Ich würde wo immer es geht, eine XML Schema Datei nutzen, oder zur Not selbst erstellen und ein XML-Framework, sei es jetzt EMF oder JAXB nutzen, um XML zu lesen, zu verarbeiten und zu schreiben. Da ich "noch" nicht so Firm mit EMF bin, würde ich das mit JAXB machen (ist schon in Java 6 drin). Du hast dann keine Probleme beim Suchen von Elementen, Attributen und so weiter --> weniger Streß, du brauchst weniger Kopfschmerztabletten und Beruhigungsmittel  (Ironie)


----------



## JohannisderKaeufer (11. Nov 2010)

[JAVA=78]String basetype = cp.getAttribute("basetype");
[/code]

wird auf MainButton aufgerufen, sollte aber auf dem child charttype aufgerufen werden

[JAVA=80] String type = cp.getAttribute("type");
  String mode = cp.getAttribute("mode");
[/code]

wird wieder auf MainButton aufgerufen, sollte aber auf dem "Enkel" chartrenderer aufgerufen werden.

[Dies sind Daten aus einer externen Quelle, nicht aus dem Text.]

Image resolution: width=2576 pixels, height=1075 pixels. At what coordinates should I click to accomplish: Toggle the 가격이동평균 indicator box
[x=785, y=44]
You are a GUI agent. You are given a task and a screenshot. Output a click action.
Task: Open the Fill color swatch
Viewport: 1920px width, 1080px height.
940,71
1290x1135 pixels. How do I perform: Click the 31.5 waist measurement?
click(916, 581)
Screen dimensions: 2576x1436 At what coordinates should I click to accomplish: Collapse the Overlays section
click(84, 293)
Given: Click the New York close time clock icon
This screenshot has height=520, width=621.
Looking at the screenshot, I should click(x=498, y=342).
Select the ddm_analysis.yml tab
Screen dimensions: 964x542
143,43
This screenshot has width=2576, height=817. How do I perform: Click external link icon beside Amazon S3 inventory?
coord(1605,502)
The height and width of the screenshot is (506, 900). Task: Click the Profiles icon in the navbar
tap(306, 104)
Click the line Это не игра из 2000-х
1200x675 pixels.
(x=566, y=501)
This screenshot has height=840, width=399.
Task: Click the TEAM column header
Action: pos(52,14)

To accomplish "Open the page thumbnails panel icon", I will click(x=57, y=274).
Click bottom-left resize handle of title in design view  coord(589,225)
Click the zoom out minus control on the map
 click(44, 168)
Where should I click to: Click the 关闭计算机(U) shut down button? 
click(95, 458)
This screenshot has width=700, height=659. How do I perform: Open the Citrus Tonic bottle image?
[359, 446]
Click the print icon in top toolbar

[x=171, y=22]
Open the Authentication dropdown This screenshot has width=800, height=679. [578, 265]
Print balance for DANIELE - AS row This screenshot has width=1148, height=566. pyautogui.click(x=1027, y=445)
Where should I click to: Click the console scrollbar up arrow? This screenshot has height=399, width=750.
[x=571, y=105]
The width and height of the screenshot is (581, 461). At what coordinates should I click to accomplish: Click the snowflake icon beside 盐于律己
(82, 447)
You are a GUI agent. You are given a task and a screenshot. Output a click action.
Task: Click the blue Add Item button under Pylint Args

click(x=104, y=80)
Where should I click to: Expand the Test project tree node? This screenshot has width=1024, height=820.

[JAVA=84] String position = getTextValue(cp, "position");
[/code]
wird auf MainButton aufgerufen, sollte aber auf dem child legend aufgerufen werden

Zeile 83 ist auch nicht das wahre. Liefert true egal was das XML bietet. Und versucht auf visible von MainButton zuzugreifen, anstatt auf legend.


----------



## Faiza (24. Nov 2010)

Hallo zusammen,

ich habe meine Parser mit SAX umgeschrieben, dummerweise habe ich auch hier Schwierigkeiten.
Ich kriege keine Fehlermeldung und ich sehe nichts an der Konsole. Was mache ich falsch?? 
Kann bitte jemand mir weiter Hilfen? 
[XML]
<?xml version="1.0" encoding="UTF-8"?>

<OptimISEGuiModel>
	<MainButton>
		<ChartName>LOC</ChartName>

		<charttype value="Cartesian">
			<chartrenderer>
				<useAlertColors value="true" />
				<type value="LineChart" />
				<mode value="LineChart" />
			</chartrenderer>
		</charttype>

		<legend>
			<visible value="true" />
			<position value="right" />
			<background value="white" />
			<foreground value="" />
		</legend>

		<labelrenderer>
			<color value="" />
			<offset value="" />
			<rotation value="" />
			<visible value="" />
		</labelrenderer>

		<datasetlegend>
			<match value="" />
			<display value="Arch" />
			<showValue value="true" />
			<showStart value="(total: " />
			<showEnd value=")" />
		</datasetlegend>

		<graph>
			<name value="Arch" />
			<value value="50" />
			<color value="0x808080" />
		</graph>

		<datasetlegend>
			<match value="" />
			<display value="Other" />
			<showValue value="true" />
			<showStart value=" (total: " />
			<showEnd value=")" />
		</datasetlegend>

		<graph>
			<name value="Other" />
			<value value="50" />
			<color value="0xCC3333" />
		</graph>

		<datasetlegend>
			<match value="" />
			<display value="Model" />
			<showValue value="true" />
			<showStart value=" (total: " />
			<showEnd value=")" />
		</datasetlegend>

		<graph>
			<name value="Model" />
			<value value="50" />
			<color value="0x0000FF" />
		</graph>

		<datasetlegend>
			<match value="" />
			<display value="App" />
			<showValue value="true" />
			<showStart value=" (total: " />
			<showEnd value=")" />
		</datasetlegend>


		<graph>
			<name value="App" />
			<value value="50" />
			<color value="0x009F6B" />
		</graph>

	</MainButton>
</OptimISEGuiModel>
[/XML]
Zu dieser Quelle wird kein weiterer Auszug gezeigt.